- Opening Delimiter -

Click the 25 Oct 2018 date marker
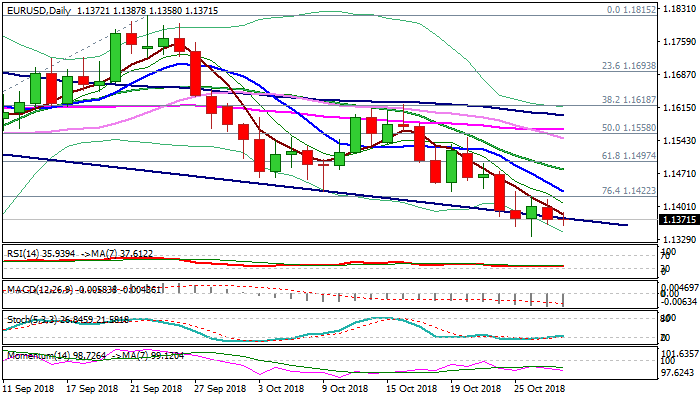 [x=538, y=388]
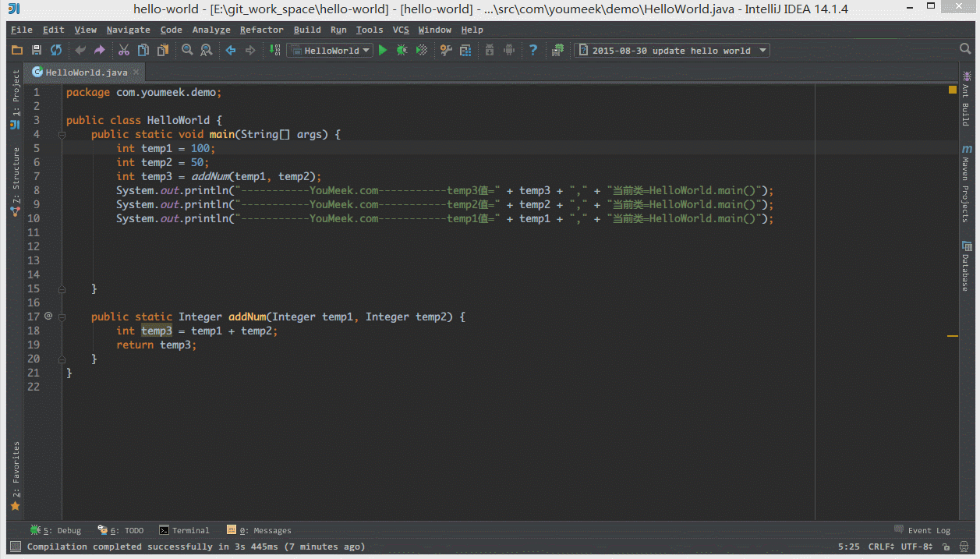Open the Refactor menu
980x559 pixels.
261,30
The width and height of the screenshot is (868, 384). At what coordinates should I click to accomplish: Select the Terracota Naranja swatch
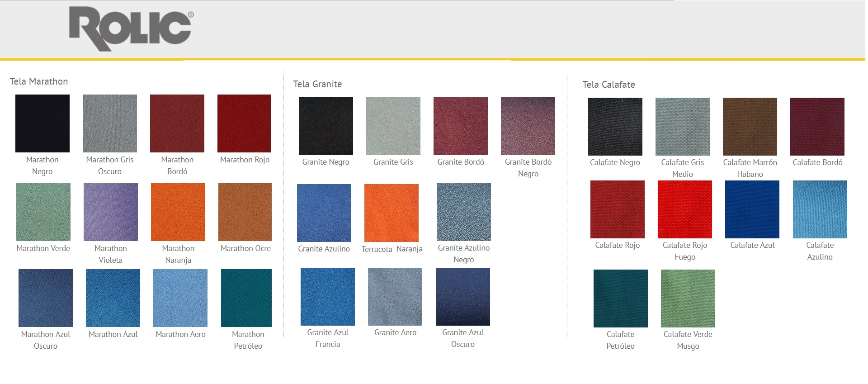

- Closing Delimiter -

Exercise brief » Please copy the data shown above precisely, leaving the images out.

Solution »
Click the 25 Oct 2018 date marker
 [x=538, y=388]
Open the Refactor menu
980x559 pixels.
261,30
The width and height of the screenshot is (868, 384). At what coordinates should I click to accomplish: Select the Terracota Naranja swatch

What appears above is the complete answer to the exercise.